Sandinismo indeed suffered an ideological split in the mid-1990s. The Movimiento Renovador Sandinista (MRS) had run opposition candidates in the past, but since 2000, it allied themselves with the FSLN in national and municipal elections. This alliance broke down when the MRS put forward Herty Lewites as a presidential candidate for the FSLN earlier this year. Lewites and his supporters were expelled from the Frente, and Lewites ran under the MRS orange and black. In July, he unexpectedly died of a heart attack, and former vice-presidential candidate Edmundo Jarquin ran in his place.
Although not particularly significant at the polls (Jarquin received only 6 percent of the vote), the movement’s partisans consider themselves the true Sandinistas, often disparagingly referring to Ortega’s supporters as “Danielistas.” Progressives watching from afar might want to examine the MRS grievances before lauding Ortega as hero of a new international Left. Specifically, on the issue of women’s rights, the FSLN has become quite conservative.
One perceived example of this is the FSLN’s support of a recently enacted ban on therapeutic abortions, or those performed when a woman’s life is in danger. The vote in the assembly came just two weeks before voters went to the polls nationwide. This move now makes abortion completely illegal in the country. Catholic and evangelical churches pushed for the measure and were supported by four of the five presidential candidates, including Ortega (but not Jarquin). Most observers say that Ortega favored this measure in order to garner support from the Catholic hierarchy, who in the 1980s were often opponents of the Sandinistas.

· · ·

◆ Questions on the material ◆
**1.** Reproduce the part of the passage on the Sandinista split starting at "Although not particularly" and ending at "become quite conservative.".
**2.** In the passage on the Sandinista split, what share of the vote did Edmundo Jarquin receive?

◆ Data listing ◆

· · ·

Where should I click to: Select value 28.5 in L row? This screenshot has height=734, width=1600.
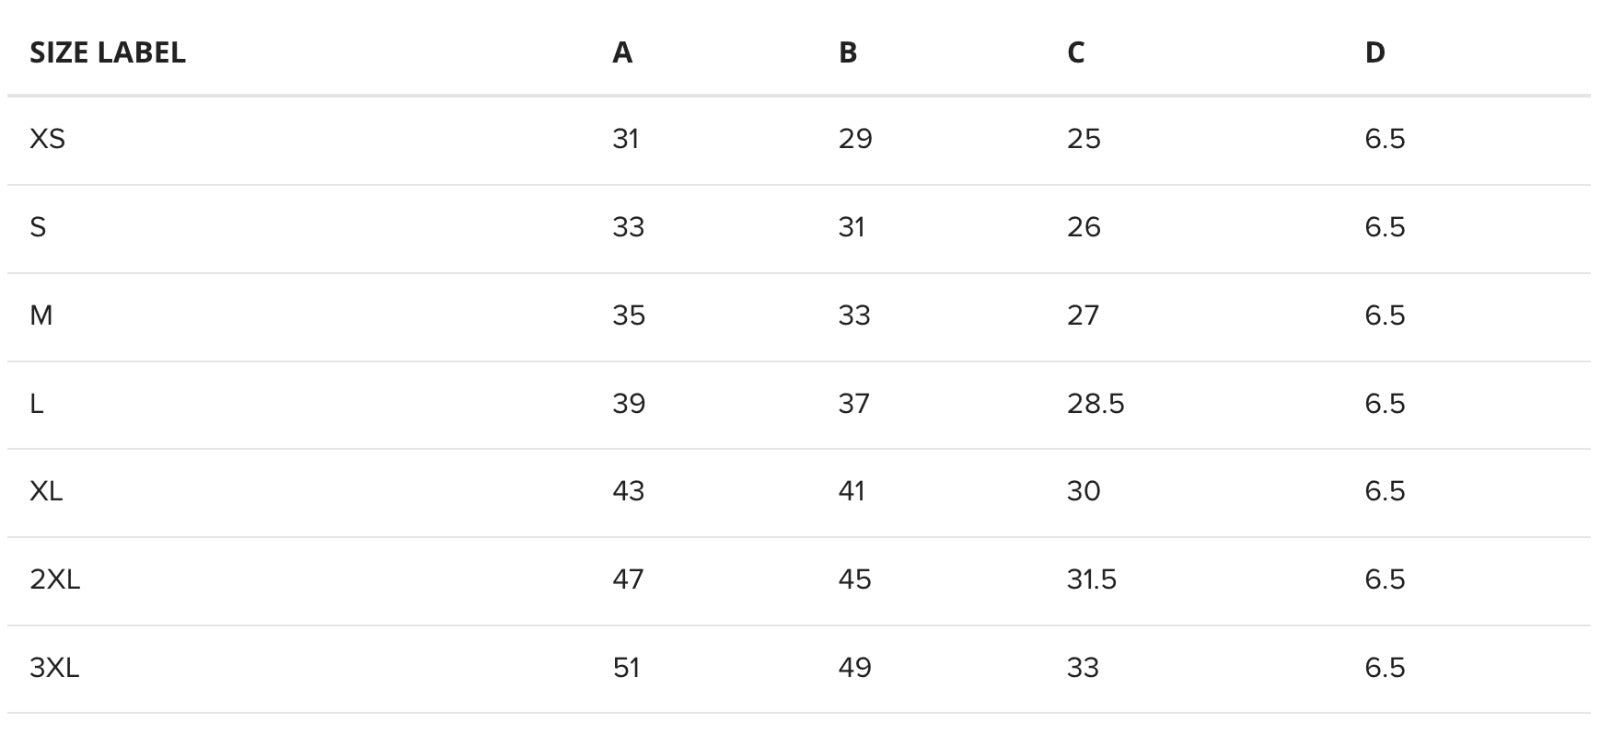click(x=1095, y=403)
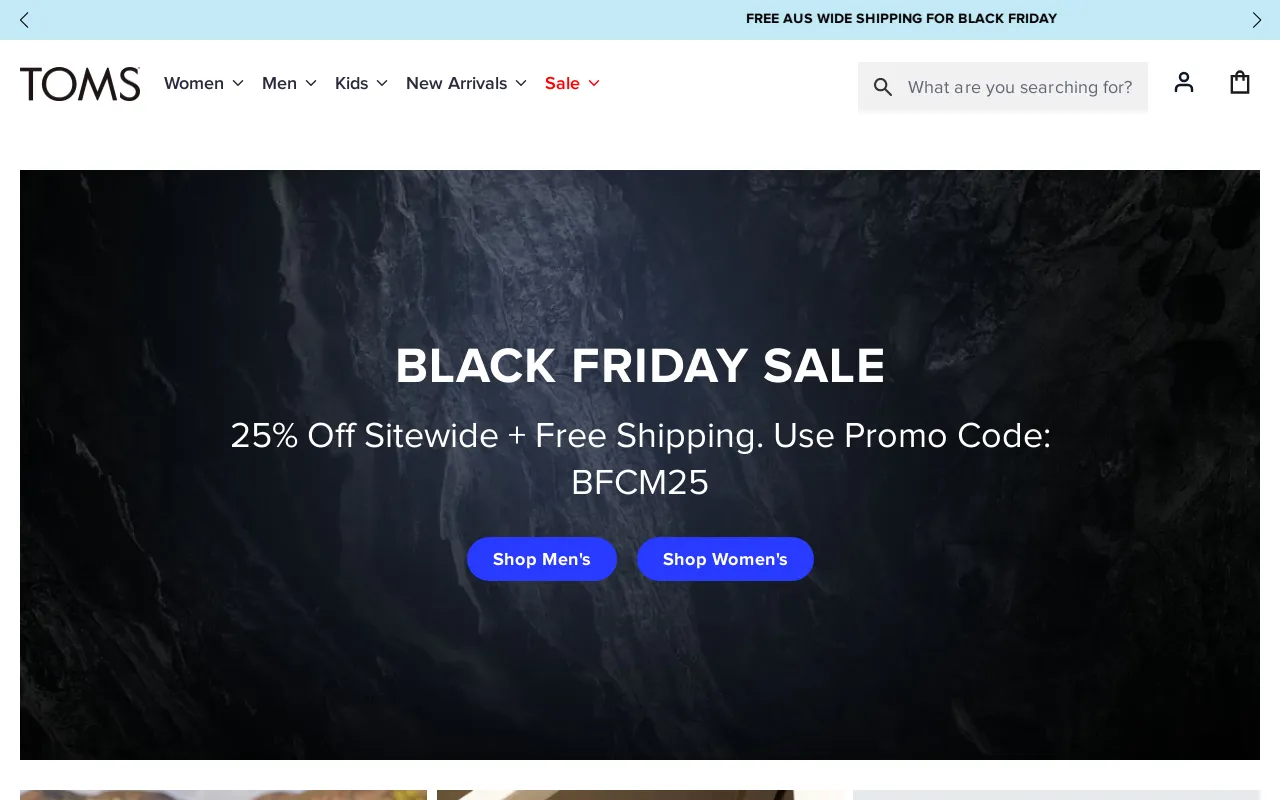This screenshot has height=800, width=1280.
Task: Click the Black Friday Sale hero banner
Action: click(640, 465)
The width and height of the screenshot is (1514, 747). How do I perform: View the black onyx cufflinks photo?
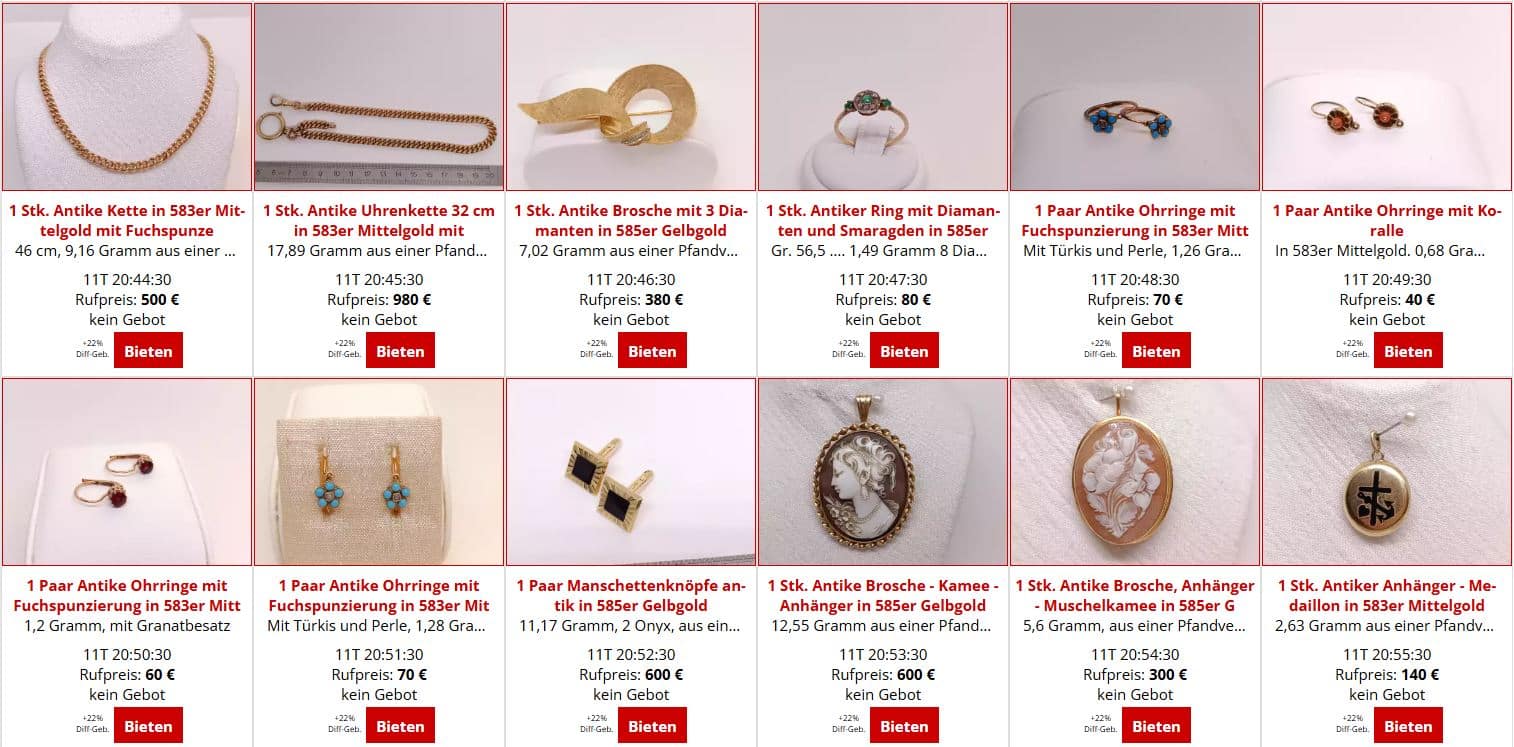click(x=631, y=472)
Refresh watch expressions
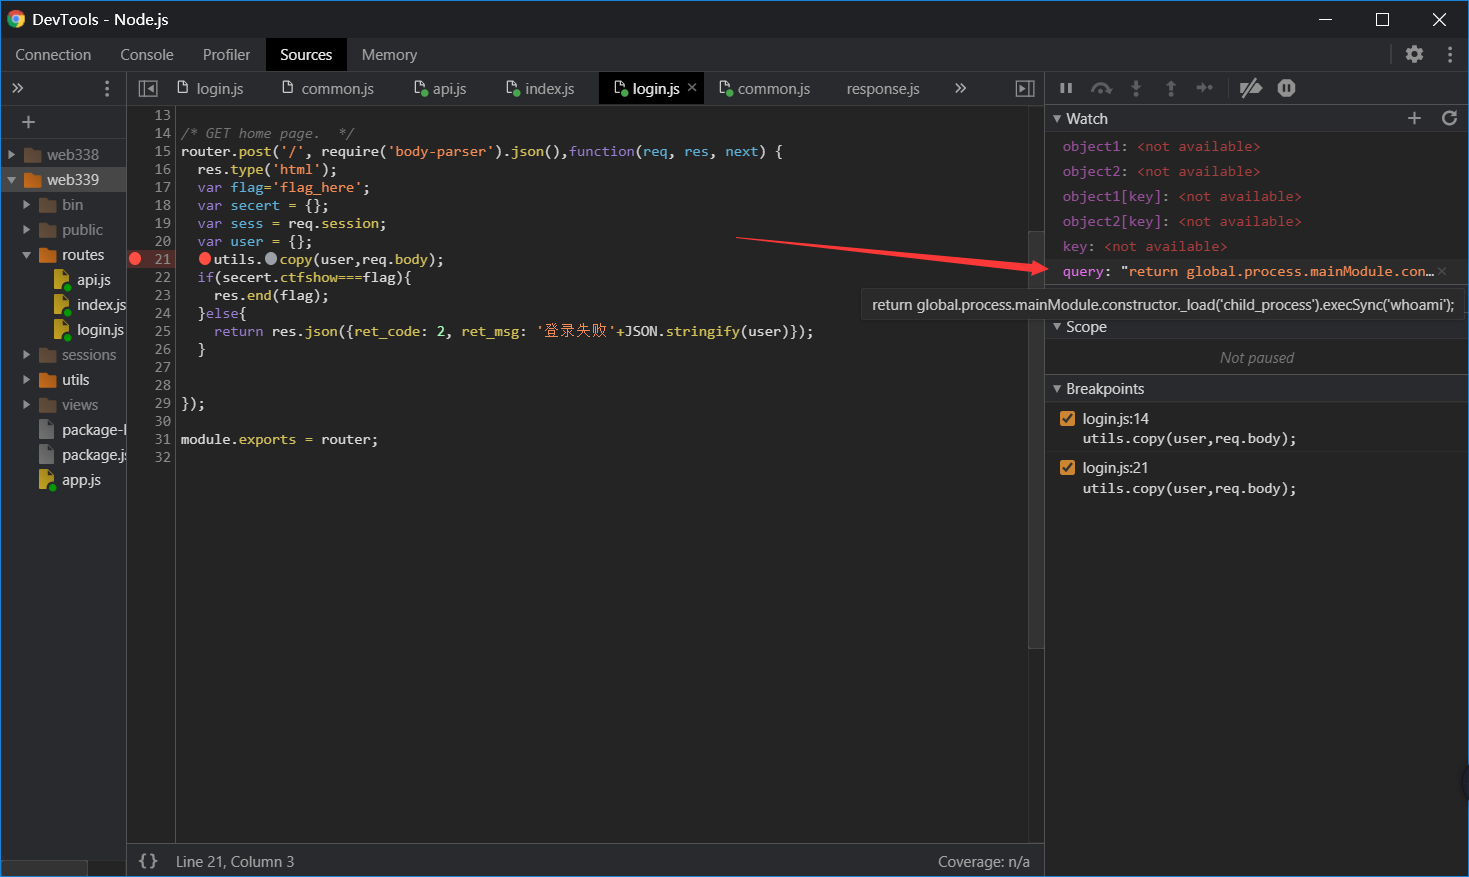 1449,118
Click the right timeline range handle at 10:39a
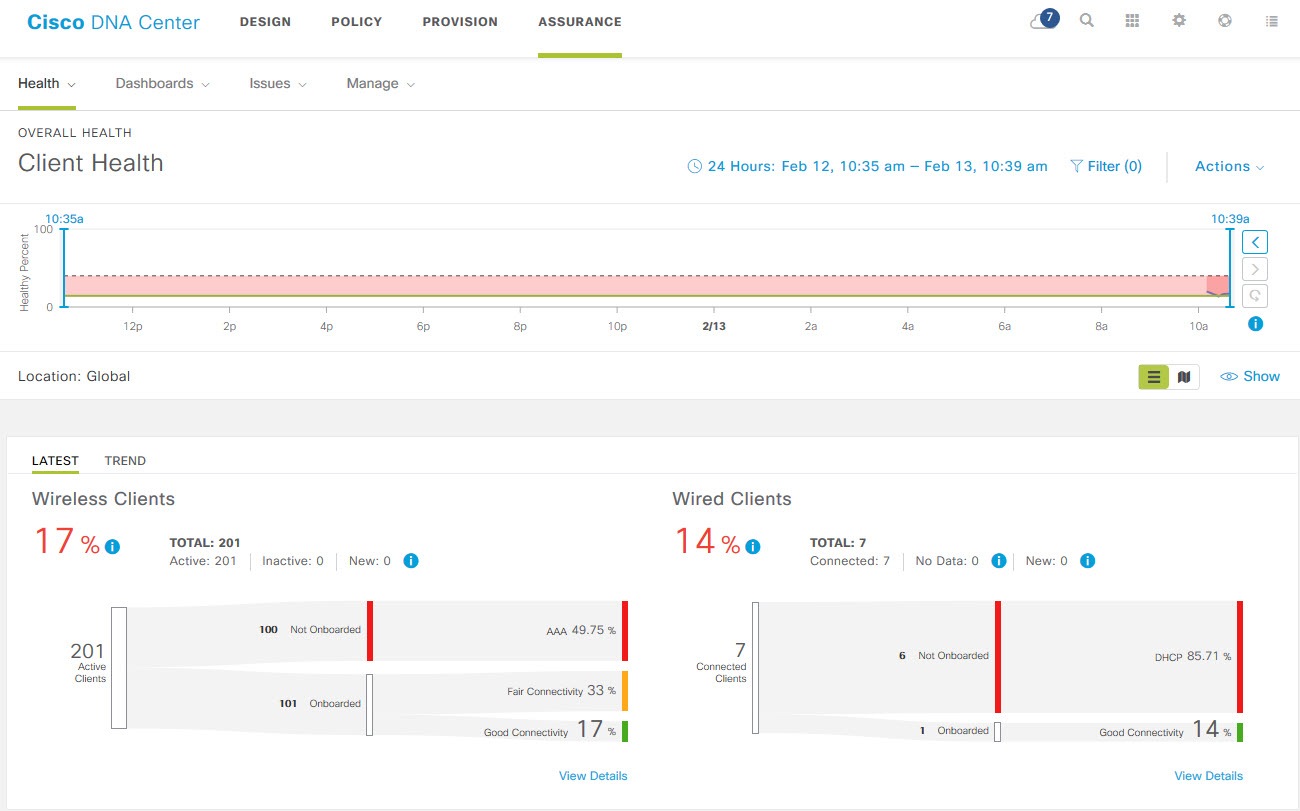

· · ·

◆ List of solutions ◆
**1.**
Although not particularly significant at the polls (Jarquin received only 6 percent of the vote), the movement’s partisans consider themselves the true Sandinistas, often disparagingly referring to Ortega’s supporters as “Danielistas.” Progressives watching from afar might want to examine the MRS grievances before lauding Ortega as hero of a new international Left. Specifically, on the issue of women’s rights, the FSLN has become quite conservative.

**2.** Only 6 percent.